Easy to use Tensorflow implementation of Deep Convolutional Generative Adversarial Networks (DCGAN)
# Demo Usage:
# Clone the repository to your local system
# Go to DCGAN directory and run
python main.py
GAN, introduced by Ian Good fellow in 2014, composed of two deep networks, called Generator and Discriminator that compete with each other. In the course of training, both networks eventually learn how to perform their tasks.
- Generator: A deep network generates realistic images.
- Discriminator: A deep network distinguishes real images from computer generated images.
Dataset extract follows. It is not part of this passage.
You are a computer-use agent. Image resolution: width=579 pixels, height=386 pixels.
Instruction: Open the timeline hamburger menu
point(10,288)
We often compare the GAN networks as a counterfeiter (generator) and a police (discriminator). Initially counterfeiter produces fake Currency and police is trained to identify fake Currency by providing labeled real currency and counterfeit output. However, the same training signal for the police is repurposed for training the counterfeiter giving feedback, why the Currency was fake, counterfitter now tries to print better Currency based on the feedback it received.
If done correctly, we can lock both parties into competition that eventually the counterfeit is undistinguishable from real money.
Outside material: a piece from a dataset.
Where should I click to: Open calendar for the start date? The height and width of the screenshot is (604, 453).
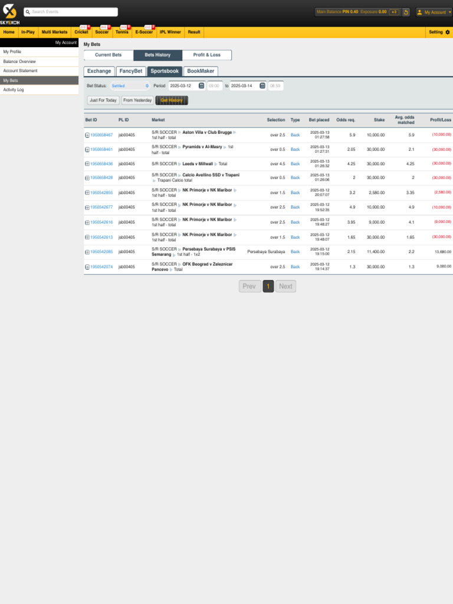202,86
In DCGAN, we generate an image directly using a generator network while using the discriminator network to guide the generation process.
The input 'z' to the network is 100-dimensional random vector, which is used to create G(z) i.e. generator output using multiple layers of transpose convolutions (deconvolution)
At the beginning, G(z) are just random noisy images, With the training dataset and the generated images from the generator network, we train the discriminator (an CNN classifier) to classify whether its input image is real or generated. Simultaneously backpropagating the discriminator score to the generator network.